Skip to content
Go back

Private Docker Registry with Harbor

By SumGuy 9 min read
Private Docker Registry with Harbor

Docker Hub is fine, until it isn’t

You’re deep in a CI/CD run. Build passes. Pipeline hits the push step. Docker Hub rate-limits you — again. Your deploy is blocked because a free-tier policy decided your IP looked too eager.

Or maybe you’re shipping proprietary software and the idea of your container images living on someone else’s servers makes your security team’s eye twitch. Or your images are 4 GB and pulling them across the internet on every deploy is burning time and money you don’t have.

Whatever brought you here, you’re about to set up a private container registry that doesn’t apologize for existing.

Enter Harbor.

Why not just registry:2?

You could spin up Docker’s official registry:2 image in about four minutes. It runs, it stores images, it technically does the job. It also has no UI, no real access control, no vulnerability scanning, and about as much operational visibility as a black box nailed to your server rack.

Harbor is what happens when someone looked at registry:2 and said “this needs to be a real product.” It’s a CNCF graduated project — not a weekend experiment — running in production at companies with actual uptime requirements.

*Source data*.

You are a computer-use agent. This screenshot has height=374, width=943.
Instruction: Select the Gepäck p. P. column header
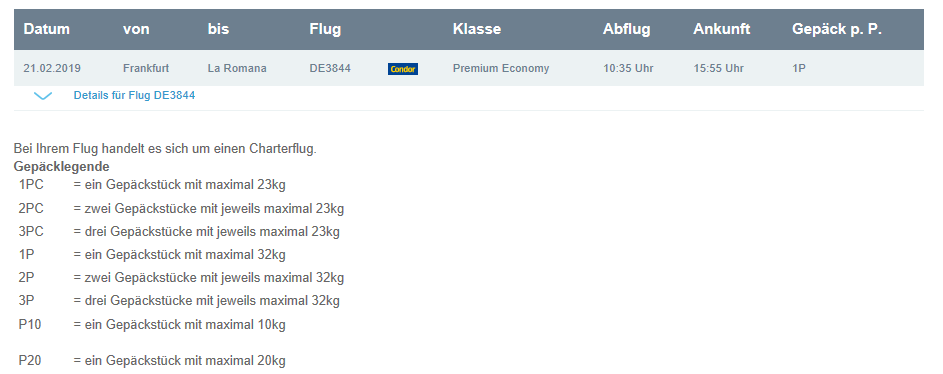[837, 29]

*Work required*. Carry the article on setting up a private Docker registry with Harbor forward from its last sentence.

*Exercise output*.
Here’s what Harbor adds:

Featureregistry:2Harbor
Web UINoYes
RBACNoYes
Vulnerability scanningNoYes (Trivy)
Image replicationNoYes
Garbage collectionManualScheduled + UI
Audit logsNoYes
Robot accountsNoYes
Helm chart repoNoYes

The operational difference is roughly the same as between sqlite3 at a terminal and a proper database with a dashboard. One is a tool, one is a platform.

Why self-host a registry at all?

Quick case for the skeptics:

Privacy. Proprietary code, baked-in configs, anything you’d rather not have on public infrastructure — it stays yours.

Performance. Pulling from your own network is dramatically faster than pulling from a remote registry. In a Kubernetes cluster that scales frequently, this compounds.

CI/CD speed. No more rate limits, no more waiting on Docker Hub’s infrastructure during your build rush hour. Your pipeline pulls what it needs, immediately.

Cost. Cloud registries charge for storage, egress, and sometimes per-image. Fixed-cost hardware you already own is just better math.

Compliance. Some industries have regulations about where data lives. “It’s on Docker Hub somewhere” is not an answer that satisfies auditors.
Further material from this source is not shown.